-- start of Records provided --
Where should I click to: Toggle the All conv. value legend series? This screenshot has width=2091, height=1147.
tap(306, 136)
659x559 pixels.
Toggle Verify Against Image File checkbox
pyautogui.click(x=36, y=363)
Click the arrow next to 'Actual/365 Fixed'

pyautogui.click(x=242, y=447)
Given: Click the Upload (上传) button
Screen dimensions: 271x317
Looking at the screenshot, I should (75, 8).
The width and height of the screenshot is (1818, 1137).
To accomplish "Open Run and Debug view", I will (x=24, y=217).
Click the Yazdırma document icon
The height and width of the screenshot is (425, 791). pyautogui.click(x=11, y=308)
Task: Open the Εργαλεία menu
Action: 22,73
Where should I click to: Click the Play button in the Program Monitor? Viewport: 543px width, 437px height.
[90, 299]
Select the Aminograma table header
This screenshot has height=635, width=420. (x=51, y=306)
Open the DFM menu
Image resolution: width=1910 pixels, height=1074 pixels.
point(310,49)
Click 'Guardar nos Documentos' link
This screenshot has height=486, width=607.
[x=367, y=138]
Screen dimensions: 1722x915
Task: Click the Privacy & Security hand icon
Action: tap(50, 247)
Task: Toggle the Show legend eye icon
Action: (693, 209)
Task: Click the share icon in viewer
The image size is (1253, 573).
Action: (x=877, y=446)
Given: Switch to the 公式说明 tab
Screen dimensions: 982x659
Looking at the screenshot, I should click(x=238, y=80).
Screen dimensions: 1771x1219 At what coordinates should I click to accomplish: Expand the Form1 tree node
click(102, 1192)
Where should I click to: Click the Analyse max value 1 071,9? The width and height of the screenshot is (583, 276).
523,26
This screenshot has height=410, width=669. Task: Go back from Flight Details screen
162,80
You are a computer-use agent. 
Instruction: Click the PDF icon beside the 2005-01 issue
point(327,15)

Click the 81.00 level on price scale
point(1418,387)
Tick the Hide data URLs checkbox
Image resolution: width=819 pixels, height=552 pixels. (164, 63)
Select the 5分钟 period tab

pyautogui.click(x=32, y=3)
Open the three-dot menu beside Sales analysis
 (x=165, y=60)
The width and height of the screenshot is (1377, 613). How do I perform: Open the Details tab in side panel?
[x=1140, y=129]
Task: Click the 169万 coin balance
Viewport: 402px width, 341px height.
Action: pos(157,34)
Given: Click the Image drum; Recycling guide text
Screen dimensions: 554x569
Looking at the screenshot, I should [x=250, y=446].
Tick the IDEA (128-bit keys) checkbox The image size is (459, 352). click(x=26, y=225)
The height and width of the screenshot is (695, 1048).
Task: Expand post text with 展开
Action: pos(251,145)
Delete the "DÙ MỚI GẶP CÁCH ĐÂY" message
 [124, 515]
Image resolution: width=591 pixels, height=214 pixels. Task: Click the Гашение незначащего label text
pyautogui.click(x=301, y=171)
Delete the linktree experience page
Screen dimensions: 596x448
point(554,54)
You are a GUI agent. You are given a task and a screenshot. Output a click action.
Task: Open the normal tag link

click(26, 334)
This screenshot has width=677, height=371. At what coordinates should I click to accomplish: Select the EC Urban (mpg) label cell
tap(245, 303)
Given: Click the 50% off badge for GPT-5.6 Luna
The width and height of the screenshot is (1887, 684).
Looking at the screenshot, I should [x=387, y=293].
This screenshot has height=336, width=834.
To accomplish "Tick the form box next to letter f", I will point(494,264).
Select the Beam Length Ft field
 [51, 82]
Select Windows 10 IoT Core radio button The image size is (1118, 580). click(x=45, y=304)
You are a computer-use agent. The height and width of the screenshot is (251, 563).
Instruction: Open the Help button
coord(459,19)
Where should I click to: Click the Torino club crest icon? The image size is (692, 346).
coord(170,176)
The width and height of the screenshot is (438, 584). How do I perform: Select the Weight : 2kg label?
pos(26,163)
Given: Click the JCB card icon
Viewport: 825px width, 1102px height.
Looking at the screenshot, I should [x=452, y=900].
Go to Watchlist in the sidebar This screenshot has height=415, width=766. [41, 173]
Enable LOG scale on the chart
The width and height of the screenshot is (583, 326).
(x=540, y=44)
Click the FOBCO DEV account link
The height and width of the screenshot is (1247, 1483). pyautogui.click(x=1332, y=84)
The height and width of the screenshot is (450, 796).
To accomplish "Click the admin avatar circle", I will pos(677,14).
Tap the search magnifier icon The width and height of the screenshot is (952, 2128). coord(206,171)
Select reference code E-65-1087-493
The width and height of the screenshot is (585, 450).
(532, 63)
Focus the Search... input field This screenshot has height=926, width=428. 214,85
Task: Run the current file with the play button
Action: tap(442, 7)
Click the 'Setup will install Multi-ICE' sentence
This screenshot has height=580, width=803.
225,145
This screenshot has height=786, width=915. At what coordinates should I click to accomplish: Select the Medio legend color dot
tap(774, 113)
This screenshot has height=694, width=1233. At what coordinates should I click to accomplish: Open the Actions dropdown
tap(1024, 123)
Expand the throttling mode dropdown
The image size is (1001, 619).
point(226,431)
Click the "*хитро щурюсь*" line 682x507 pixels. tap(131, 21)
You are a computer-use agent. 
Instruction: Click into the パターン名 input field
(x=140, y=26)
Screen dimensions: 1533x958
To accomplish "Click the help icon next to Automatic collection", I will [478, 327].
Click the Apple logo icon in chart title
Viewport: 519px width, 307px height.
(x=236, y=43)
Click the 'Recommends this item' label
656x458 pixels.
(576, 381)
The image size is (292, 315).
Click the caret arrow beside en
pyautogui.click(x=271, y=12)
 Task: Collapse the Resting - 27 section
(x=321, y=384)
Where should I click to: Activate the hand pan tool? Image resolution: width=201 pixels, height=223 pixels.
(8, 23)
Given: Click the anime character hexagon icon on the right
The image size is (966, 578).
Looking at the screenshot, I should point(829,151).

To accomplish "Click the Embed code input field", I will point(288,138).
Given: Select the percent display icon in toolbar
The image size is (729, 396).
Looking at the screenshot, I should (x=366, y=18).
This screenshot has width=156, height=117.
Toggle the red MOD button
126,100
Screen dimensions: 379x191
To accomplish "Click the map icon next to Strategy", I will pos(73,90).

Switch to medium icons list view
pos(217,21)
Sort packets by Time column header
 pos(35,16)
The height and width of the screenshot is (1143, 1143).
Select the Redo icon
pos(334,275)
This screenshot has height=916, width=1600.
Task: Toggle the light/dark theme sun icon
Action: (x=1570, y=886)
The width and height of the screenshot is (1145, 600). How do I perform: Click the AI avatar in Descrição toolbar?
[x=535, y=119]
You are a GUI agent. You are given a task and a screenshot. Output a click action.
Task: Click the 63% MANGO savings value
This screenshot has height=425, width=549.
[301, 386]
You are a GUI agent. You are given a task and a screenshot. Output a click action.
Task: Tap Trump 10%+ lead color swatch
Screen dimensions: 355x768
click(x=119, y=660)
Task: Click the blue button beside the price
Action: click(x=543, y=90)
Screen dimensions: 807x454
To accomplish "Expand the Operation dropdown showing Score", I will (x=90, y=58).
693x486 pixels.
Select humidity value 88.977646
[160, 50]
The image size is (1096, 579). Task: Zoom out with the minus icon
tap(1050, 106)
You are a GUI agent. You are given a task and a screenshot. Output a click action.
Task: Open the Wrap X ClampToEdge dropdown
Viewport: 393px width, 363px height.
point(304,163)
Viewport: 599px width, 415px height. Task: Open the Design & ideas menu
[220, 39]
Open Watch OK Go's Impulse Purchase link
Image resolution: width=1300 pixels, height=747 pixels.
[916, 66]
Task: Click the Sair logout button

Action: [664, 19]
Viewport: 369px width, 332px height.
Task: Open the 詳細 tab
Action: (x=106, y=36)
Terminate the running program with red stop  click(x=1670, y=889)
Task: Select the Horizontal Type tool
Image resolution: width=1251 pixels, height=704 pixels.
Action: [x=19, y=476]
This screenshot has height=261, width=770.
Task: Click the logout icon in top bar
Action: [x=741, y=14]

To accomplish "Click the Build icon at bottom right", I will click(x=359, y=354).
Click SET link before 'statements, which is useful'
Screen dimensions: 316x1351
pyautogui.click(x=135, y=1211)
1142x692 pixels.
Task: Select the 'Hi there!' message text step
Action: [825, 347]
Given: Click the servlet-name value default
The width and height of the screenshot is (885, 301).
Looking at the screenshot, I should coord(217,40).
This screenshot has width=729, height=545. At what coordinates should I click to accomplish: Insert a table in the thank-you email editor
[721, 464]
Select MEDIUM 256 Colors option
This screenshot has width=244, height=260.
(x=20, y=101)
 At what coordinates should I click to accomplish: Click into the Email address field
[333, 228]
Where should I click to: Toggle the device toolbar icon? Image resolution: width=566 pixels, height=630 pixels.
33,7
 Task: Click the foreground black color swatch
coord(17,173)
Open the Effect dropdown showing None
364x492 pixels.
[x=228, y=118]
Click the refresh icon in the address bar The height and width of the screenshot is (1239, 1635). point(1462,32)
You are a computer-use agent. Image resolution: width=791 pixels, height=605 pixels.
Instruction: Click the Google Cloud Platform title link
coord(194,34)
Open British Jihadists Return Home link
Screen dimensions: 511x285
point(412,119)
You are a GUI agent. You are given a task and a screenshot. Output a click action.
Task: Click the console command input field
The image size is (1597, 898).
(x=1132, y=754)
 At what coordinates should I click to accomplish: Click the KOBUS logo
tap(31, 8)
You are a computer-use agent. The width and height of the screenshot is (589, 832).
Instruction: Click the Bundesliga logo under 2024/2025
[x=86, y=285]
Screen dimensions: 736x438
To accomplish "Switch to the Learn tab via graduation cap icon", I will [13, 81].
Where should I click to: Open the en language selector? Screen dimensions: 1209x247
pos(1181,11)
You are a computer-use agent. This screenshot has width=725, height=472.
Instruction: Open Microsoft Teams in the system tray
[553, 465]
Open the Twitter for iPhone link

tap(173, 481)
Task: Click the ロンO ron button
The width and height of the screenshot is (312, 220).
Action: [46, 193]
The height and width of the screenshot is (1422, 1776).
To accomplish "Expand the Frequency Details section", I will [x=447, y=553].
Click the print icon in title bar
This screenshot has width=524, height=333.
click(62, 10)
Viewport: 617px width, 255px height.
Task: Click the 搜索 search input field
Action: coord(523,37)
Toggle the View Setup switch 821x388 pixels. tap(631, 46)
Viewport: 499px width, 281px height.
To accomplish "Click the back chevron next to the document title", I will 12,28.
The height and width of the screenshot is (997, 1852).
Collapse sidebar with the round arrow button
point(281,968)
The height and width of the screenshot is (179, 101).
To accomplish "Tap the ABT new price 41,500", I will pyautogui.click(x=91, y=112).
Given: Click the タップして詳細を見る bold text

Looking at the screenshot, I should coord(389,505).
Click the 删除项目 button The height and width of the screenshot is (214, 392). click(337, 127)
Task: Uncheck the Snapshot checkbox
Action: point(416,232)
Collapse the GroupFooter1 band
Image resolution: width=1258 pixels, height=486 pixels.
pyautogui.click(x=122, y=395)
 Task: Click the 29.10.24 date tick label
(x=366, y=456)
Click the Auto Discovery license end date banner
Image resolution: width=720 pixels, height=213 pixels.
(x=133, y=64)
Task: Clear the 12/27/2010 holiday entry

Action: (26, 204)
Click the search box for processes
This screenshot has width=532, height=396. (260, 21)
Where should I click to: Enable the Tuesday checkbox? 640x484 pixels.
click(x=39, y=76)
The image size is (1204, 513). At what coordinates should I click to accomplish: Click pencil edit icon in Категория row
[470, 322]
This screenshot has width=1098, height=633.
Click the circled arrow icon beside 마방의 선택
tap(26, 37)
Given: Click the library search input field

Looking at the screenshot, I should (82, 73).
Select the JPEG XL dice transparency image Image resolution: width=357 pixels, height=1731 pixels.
-- end of Records provided --
Set exercise = Give the stretch from the start of the material through the line containing "Looking at the screenshot, I should (75, 8)." as a JSON list of strings, with one string per line and blank lines left out.

Reply =
[
  "Where should I click to: Toggle the All conv. value legend series? This screenshot has width=2091, height=1147.",
  "tap(306, 136)",
  "659x559 pixels.",
  "Toggle Verify Against Image File checkbox",
  "pyautogui.click(x=36, y=363)",
  "Click the arrow next to 'Actual/365 Fixed'",
  "pyautogui.click(x=242, y=447)",
  "Given: Click the Upload (上传) button",
  "Screen dimensions: 271x317",
  "Looking at the screenshot, I should (75, 8)."
]